------ Record extracts
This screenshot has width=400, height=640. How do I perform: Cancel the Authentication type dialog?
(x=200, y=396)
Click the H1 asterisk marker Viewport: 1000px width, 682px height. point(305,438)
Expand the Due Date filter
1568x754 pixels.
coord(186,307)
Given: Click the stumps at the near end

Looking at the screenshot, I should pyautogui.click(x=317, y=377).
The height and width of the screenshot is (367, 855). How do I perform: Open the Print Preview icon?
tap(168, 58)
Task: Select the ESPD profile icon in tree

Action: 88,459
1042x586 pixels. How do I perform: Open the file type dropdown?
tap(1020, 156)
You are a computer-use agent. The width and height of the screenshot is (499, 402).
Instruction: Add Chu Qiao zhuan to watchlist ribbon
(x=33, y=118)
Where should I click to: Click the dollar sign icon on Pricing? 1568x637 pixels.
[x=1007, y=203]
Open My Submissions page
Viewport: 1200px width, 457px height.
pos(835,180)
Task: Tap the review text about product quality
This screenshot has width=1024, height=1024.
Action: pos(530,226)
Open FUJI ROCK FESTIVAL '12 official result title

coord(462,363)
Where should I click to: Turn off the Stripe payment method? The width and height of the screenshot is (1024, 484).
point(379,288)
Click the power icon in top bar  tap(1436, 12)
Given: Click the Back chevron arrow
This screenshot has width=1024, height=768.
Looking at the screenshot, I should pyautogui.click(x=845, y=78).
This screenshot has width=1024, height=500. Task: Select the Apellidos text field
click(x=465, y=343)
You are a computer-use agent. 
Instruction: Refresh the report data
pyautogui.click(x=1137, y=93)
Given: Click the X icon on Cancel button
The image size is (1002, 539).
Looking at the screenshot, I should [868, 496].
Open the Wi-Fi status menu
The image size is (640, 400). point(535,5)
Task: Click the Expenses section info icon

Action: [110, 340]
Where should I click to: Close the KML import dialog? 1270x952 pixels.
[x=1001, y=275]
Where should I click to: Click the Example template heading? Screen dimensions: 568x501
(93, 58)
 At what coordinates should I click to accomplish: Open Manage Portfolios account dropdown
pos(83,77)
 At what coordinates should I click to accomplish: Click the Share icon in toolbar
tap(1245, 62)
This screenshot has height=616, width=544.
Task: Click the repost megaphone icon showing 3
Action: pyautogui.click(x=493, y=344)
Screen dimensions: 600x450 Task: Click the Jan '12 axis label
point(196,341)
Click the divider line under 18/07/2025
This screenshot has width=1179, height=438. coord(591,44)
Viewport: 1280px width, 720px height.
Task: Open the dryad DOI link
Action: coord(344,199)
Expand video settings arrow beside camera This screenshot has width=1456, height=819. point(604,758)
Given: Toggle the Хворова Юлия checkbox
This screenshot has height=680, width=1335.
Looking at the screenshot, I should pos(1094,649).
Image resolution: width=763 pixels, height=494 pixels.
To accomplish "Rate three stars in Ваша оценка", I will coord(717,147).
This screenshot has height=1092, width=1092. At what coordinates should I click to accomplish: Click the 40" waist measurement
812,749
------------
■ **Task prompt**:
Copy every line of the listing above without changing anything.

■ **Answer below**:
This screenshot has width=400, height=640. How do I perform: Cancel the Authentication type dialog?
(x=200, y=396)
Click the H1 asterisk marker Viewport: 1000px width, 682px height. point(305,438)
Expand the Due Date filter
1568x754 pixels.
coord(186,307)
Given: Click the stumps at the near end

Looking at the screenshot, I should pyautogui.click(x=317, y=377).
The height and width of the screenshot is (367, 855). How do I perform: Open the Print Preview icon?
tap(168, 58)
Task: Select the ESPD profile icon in tree

Action: 88,459
1042x586 pixels. How do I perform: Open the file type dropdown?
tap(1020, 156)
You are a computer-use agent. The width and height of the screenshot is (499, 402).
Instruction: Add Chu Qiao zhuan to watchlist ribbon
(x=33, y=118)
Where should I click to: Click the dollar sign icon on Pricing? 1568x637 pixels.
[x=1007, y=203]
Open My Submissions page
Viewport: 1200px width, 457px height.
pos(835,180)
Task: Tap the review text about product quality
This screenshot has width=1024, height=1024.
Action: pos(530,226)
Open FUJI ROCK FESTIVAL '12 official result title

coord(462,363)
Where should I click to: Turn off the Stripe payment method? The width and height of the screenshot is (1024, 484).
point(379,288)
Click the power icon in top bar  tap(1436, 12)
Given: Click the Back chevron arrow
This screenshot has width=1024, height=768.
Looking at the screenshot, I should pyautogui.click(x=845, y=78).
This screenshot has width=1024, height=500. Task: Select the Apellidos text field
click(x=465, y=343)
You are a computer-use agent. 
Instruction: Refresh the report data
pyautogui.click(x=1137, y=93)
Given: Click the X icon on Cancel button
The image size is (1002, 539).
Looking at the screenshot, I should [868, 496].
Open the Wi-Fi status menu
The image size is (640, 400). point(535,5)
Task: Click the Expenses section info icon

Action: [110, 340]
Where should I click to: Close the KML import dialog? 1270x952 pixels.
[x=1001, y=275]
Where should I click to: Click the Example template heading? Screen dimensions: 568x501
(93, 58)
 At what coordinates should I click to accomplish: Open Manage Portfolios account dropdown
pos(83,77)
 At what coordinates should I click to accomplish: Click the Share icon in toolbar
tap(1245, 62)
This screenshot has height=616, width=544.
Task: Click the repost megaphone icon showing 3
Action: pyautogui.click(x=493, y=344)
Screen dimensions: 600x450 Task: Click the Jan '12 axis label
point(196,341)
Click the divider line under 18/07/2025
This screenshot has width=1179, height=438. coord(591,44)
Viewport: 1280px width, 720px height.
Task: Open the dryad DOI link
Action: coord(344,199)
Expand video settings arrow beside camera This screenshot has width=1456, height=819. point(604,758)
Given: Toggle the Хворова Юлия checkbox
This screenshot has height=680, width=1335.
Looking at the screenshot, I should pos(1094,649).
Image resolution: width=763 pixels, height=494 pixels.
To accomplish "Rate three stars in Ваша оценка", I will coord(717,147).
This screenshot has height=1092, width=1092. At what coordinates should I click to accomplish: Click the 40" waist measurement
812,749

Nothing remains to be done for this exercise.